Until 1733, the palates of the British Subjects in the American Colonies were accustomed to the sweet taste of molasses, most of it imported – for economic reasons – from the French and Dutch West Indies. Then, in March 1733, Parliament imposed one of the first of many nefarious taxes – a six pence per gallon tax on any molasses not imported from the British West Indies.
The enraged American colonists thwarted this British attempt to regulate their trade by smuggling molasses in from the French and Dutch colonies, albeit at a lower volume. Most of the reduced supply of molasses smuggled in, however, was dedicated to the production of rum, a commodity that, understandably, was considered to be of greater importance than table syrup.
The colonists, deprived of their molasses at the breakfast table, turned to their Indian friends for a solution. The Indians had for centuries been tapping the sap of the Maple tree in Spring and reducing it to a savory syrup. The American colonists quickly adopted the Indian tradition and the American addiction to Maple syrup was born.
My kids and most of my friends consider the crème de la crème of barbecue flavorings to be Mesquite. If you can't actually get Mesquite wood, there are a wide variety of Mesquite flavored charcoals available, as well as Mesquite flavored wood chips you can put on the burner of your gas grill to flavor your hamburgers. There's also a plethora of Mesquite flavored barbecue sauces you can buy at your local supermarket to assist you in accommodating the American craving for Mesquite. But why Mesquite?
Being from Texas, I know that the only reason we used Mesquite wood for barbecuing in South Texas was 'cause it was the only damn wood we had. There ain't much else in the way of trees that grows in south Texas. But we adapted to it and actually came to like it, and, being Texans, we convinced the rest of the country that they better damn well like it as well.

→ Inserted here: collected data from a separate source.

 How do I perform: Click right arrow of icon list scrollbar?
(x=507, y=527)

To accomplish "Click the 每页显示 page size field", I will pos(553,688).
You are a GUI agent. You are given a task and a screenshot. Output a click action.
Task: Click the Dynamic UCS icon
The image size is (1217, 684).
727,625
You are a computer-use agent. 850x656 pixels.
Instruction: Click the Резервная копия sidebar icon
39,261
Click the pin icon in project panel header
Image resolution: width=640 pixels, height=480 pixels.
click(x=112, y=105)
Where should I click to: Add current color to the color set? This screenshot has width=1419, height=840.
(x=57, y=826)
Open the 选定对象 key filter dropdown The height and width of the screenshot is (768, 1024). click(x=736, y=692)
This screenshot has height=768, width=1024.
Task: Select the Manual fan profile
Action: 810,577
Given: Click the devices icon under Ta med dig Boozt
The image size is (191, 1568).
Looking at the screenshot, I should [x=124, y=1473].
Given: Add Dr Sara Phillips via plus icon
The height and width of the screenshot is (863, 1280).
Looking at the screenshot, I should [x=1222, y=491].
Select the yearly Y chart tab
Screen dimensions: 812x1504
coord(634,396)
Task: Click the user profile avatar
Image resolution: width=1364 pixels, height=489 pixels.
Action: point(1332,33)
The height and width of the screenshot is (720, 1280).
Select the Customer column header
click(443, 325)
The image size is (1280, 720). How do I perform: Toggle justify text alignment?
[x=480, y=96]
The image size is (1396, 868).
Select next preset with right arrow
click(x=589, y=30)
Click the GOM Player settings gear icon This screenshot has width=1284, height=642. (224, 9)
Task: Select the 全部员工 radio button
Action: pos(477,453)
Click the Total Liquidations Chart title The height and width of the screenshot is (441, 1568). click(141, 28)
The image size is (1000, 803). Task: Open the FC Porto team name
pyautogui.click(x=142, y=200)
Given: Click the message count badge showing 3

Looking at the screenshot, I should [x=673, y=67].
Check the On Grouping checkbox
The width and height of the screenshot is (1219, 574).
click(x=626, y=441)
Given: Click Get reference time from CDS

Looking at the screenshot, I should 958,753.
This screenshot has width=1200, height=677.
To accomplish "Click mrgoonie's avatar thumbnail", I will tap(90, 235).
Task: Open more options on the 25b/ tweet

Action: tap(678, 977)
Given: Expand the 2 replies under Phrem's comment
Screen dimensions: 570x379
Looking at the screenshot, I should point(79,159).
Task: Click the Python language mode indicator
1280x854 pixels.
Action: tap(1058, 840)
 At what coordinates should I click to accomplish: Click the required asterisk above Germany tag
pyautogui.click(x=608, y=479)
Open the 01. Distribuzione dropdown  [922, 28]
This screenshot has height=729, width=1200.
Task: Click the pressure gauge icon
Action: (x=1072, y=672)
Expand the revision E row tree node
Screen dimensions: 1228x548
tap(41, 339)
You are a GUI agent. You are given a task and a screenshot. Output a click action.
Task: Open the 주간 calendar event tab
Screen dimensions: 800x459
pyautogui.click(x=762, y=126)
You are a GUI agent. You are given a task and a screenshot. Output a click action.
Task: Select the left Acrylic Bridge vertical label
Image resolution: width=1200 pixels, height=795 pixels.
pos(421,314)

Most of our tastes, from food to clothes to cars, are acquired. And if we drift away or are forced away from our comfort zone, we will acquire new tastes. But that is not always a good thing!
As Americans, we have acquired a taste for freedom. There are those, however, who aspire to ween us away from freedom with a different taste – the taste of fascism! They are clever – and deceitful. They promise security – and deliver slavery. They promise prosperity – and deliver poverty. They promise peace and happiness – and deliver war and misery.
They promise health – and they deliver death!